Aufgabe: Führe den Erfahrungsbericht über die Genesung nach Chemotherapie und Augenoperation weiter, beginnend nach seinem letzten Satz.

Es hatte bis dahin kontinuierliche, aber sehr kleine Verbesserungen meines körperlichen Zustandes gegeben. So konnte ich Strecken von wenigen Metern alleine - und etwas längere Distanzen mithilfe eines Rollators – zurücklegen.
Beruflich
Mein Wunsch im sozialen Bereich tätig werden zu können, erscheint auch bis heute nicht realistisch, da einerseits weiterhin eine Stimm- und Sprechstörung besteht und andererseits die körperliche Balance beim Gehen und vor allem auch beim Tragen noch nicht ganz wieder hergestellt ist. Durch Empfehlung während einer medizinischen Reha habe ich schließlich im Juli 2009 eine Ausbildung zum Bürokaufmann in einer Beruflichen Rehabilitations Einrichtung begonnen.
Zwischenzeitlich
Seit dem Ende meiner Chemotherapie machte ich weiter Fortschritte und es ging mir langsam körperlich besser. Allerdings hatte ich nach wie vor starke Doppelbilder. Ich trug eigentlich immer eine Augenklappe. An das Anschauen von Leuten – vor allem der kleinen Kinder – habe ich mich so allmählich gewöhnt. Ich probierte es auch mit einer einzelnen Verdunklungslinse. Im Januar 2010 ließ ich mich in einer Spezialklinik an den Augen operieren.
Die Folgen waren für mich überraschenderweise sehr positiv – nach den bisherigen sehr langsamen Erfolgen war ich vor der Augen-OP eher skeptisch eingestellt und hatte größere Ängste. Bereits nach einigen Wochen war ein großes Blickfeld entstanden, in dem ich völlig normal sehen konnte; nur noch in einzelnen Blickwinkeln sind die Doppelbilder vorhanden.

(Extrahierte Dateneinträge)

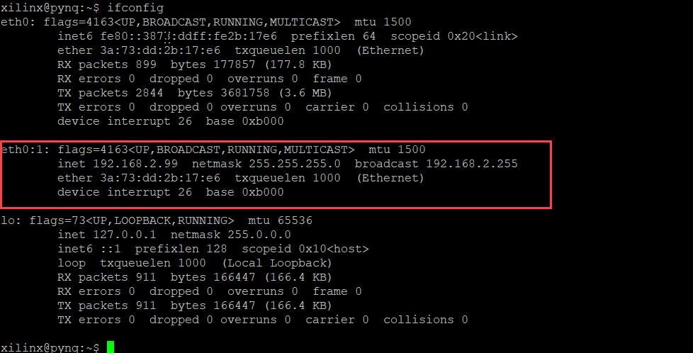
Task: Click the eth0 base 0xb000 value
Action: (262, 121)
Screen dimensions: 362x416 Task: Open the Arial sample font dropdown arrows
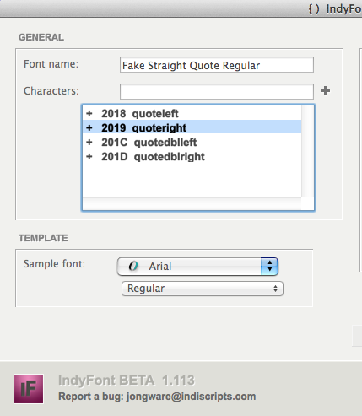pyautogui.click(x=269, y=266)
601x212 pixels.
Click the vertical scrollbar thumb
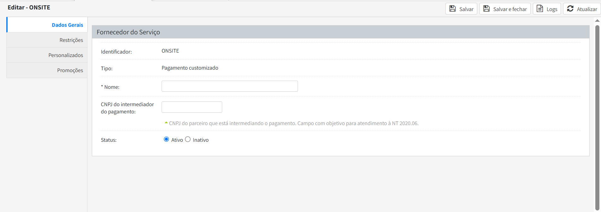(x=597, y=117)
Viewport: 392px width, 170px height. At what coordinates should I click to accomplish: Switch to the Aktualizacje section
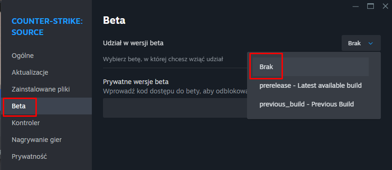coord(30,72)
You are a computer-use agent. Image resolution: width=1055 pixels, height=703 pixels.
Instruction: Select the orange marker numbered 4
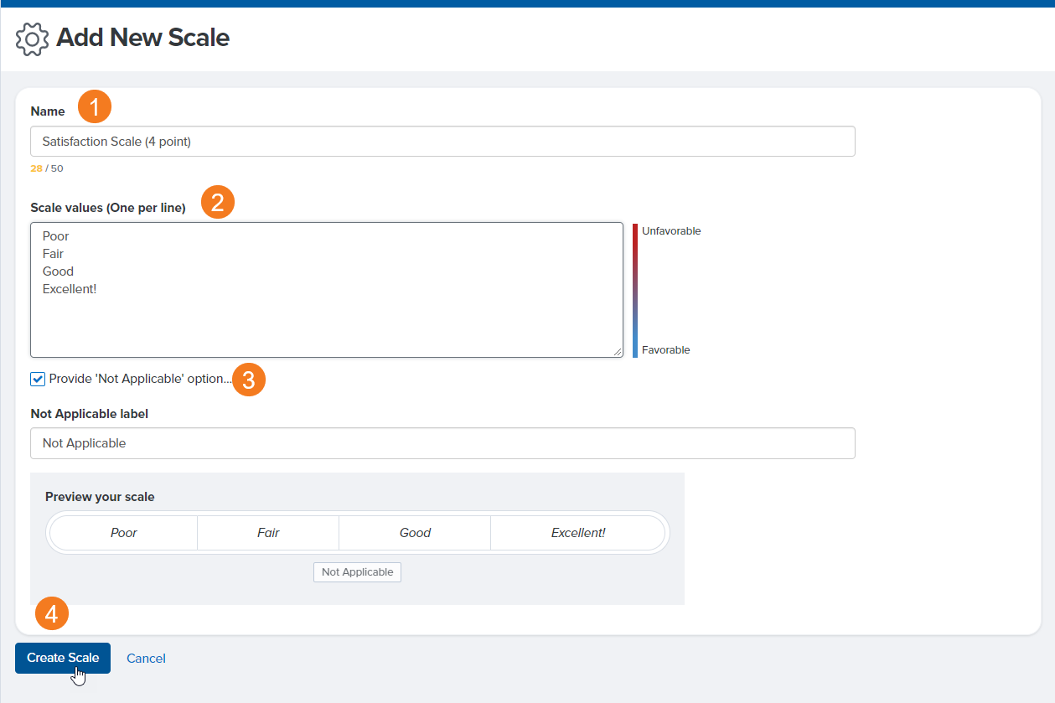51,613
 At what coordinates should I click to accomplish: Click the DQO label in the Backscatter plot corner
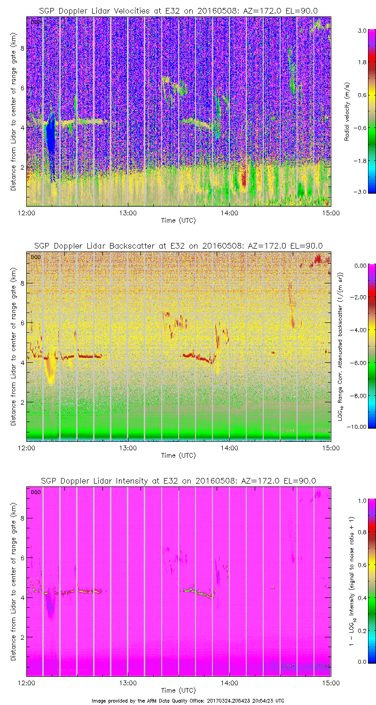(35, 257)
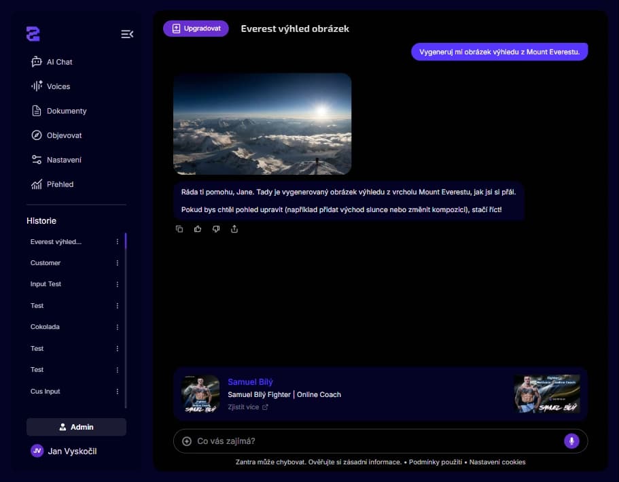Open options menu for Customer chat
Screen dimensions: 619x482
117,263
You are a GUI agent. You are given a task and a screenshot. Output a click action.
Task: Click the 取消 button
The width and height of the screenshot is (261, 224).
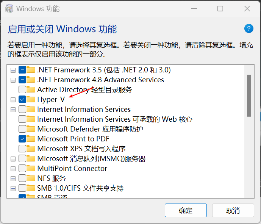233,210
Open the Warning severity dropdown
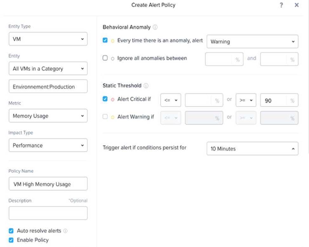 pyautogui.click(x=252, y=42)
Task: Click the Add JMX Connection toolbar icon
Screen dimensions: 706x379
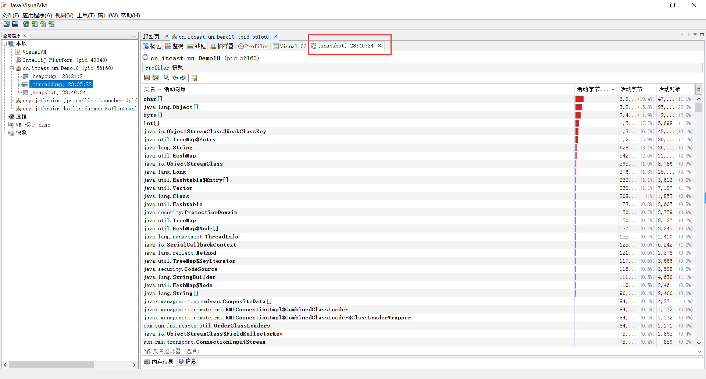Action: (x=35, y=24)
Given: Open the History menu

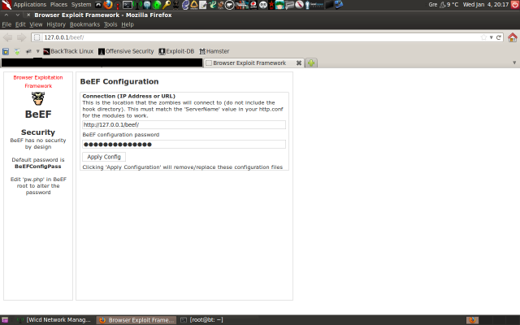Looking at the screenshot, I should click(x=56, y=24).
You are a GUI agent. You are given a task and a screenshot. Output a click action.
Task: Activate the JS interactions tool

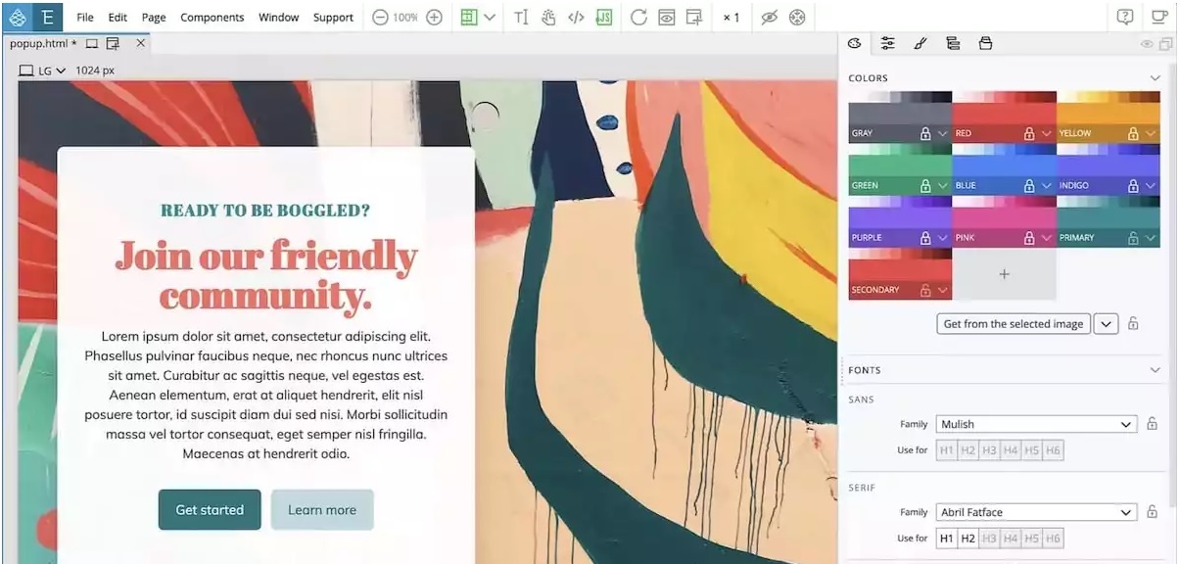pos(604,17)
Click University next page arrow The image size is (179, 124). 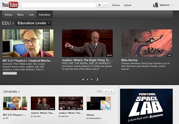(x=112, y=91)
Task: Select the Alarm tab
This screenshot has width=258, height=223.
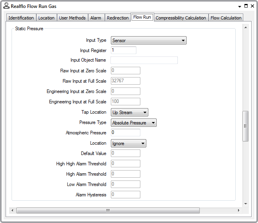Action: [x=96, y=18]
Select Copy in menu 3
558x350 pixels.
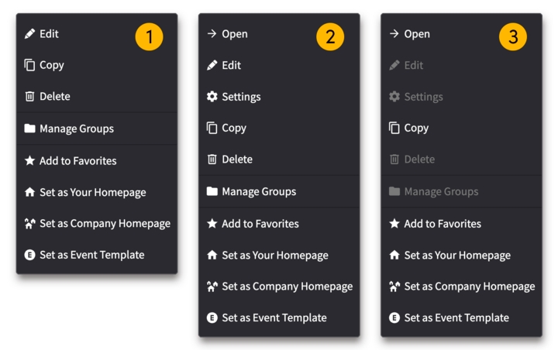[x=415, y=129]
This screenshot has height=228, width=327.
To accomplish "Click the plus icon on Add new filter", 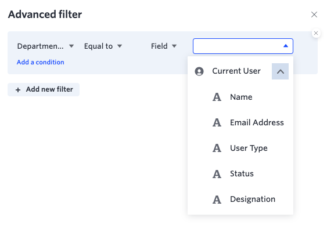I will point(18,90).
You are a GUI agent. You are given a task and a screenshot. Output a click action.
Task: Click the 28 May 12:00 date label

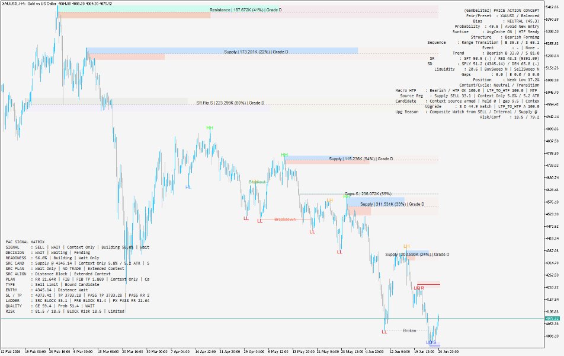[x=352, y=352]
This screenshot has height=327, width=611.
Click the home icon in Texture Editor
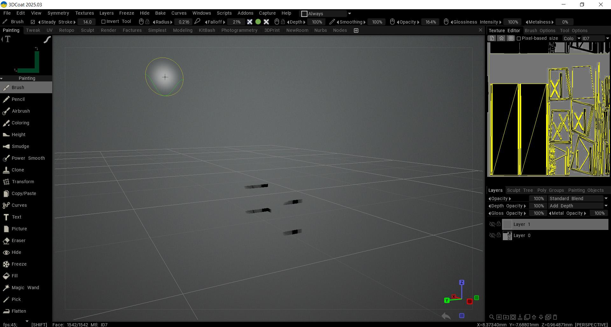click(501, 38)
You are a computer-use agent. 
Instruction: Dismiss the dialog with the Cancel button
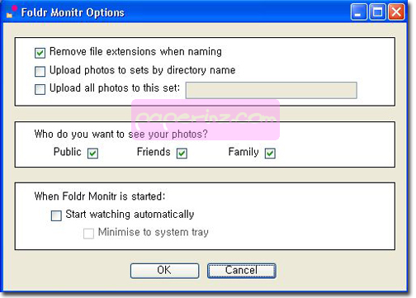tap(242, 271)
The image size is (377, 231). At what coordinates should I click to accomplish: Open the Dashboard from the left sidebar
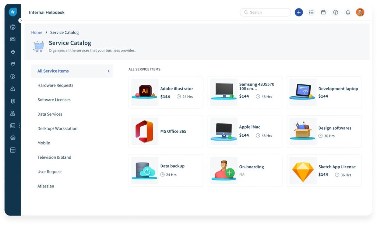(x=13, y=27)
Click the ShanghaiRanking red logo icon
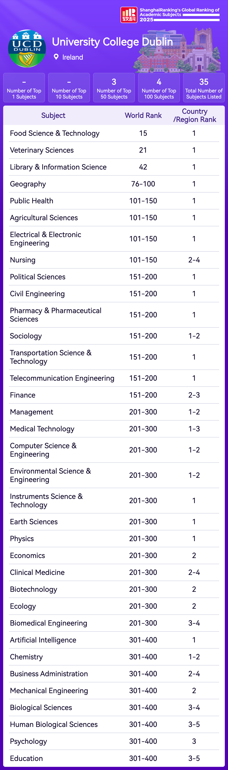Screen dimensions: 228x770 tap(129, 15)
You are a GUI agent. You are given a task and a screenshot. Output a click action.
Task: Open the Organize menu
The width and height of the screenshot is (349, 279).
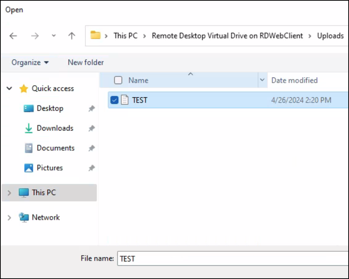pos(30,62)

Ergebnis der Aufgabe:
Aktuelles oder: Ich bin wieder da?!
Mittlerweile sind über 4 Jahre seit meiner Operation vergangen und ich mache auch nachwievor regelmäßig Physio- und Sprachtherapie.
Eine große Hürde war noch zu nehmen: ich wollte wieder Auto fahren. Aber die dafür notwendigen Gutachten waren sehr schwer zu erhalten: die Ärzte waren selbst unsicher, ob sie mir die Fahrtüchtigkeit bescheinigen können – wo ich doch eigentlich ja den Führerschein habe. Hier waren sehr viele Anrufe und Termine zu tätigen, bei denen mich meine Mutter sehr unterstützt hat.
  1. Nun fahre ich wieder Auto (mit ärztlichen Bescheinigungen und einigen Auffrischungsfahr-stunden);
  2. meine Sprache ist immer noch hörbar eingeschränkt, allerdings bin ich ganz gut zu verstehen;
  3. ich kann wieder eigenständig laufen (noch etwas verlangsamt);
  4. ich übe meinen Lieblingssport Tischtennis wieder aus und
  5. ich werde in wenigen Wochen meine Ausbildung beendet haben – bin also gerade auf Arbeits-platzsuche ;)
  6. Nach Abschluss meiner Prüfung werde ich eine kurze Reha (insgesamt die 6.) speziell für meine Stimme machen.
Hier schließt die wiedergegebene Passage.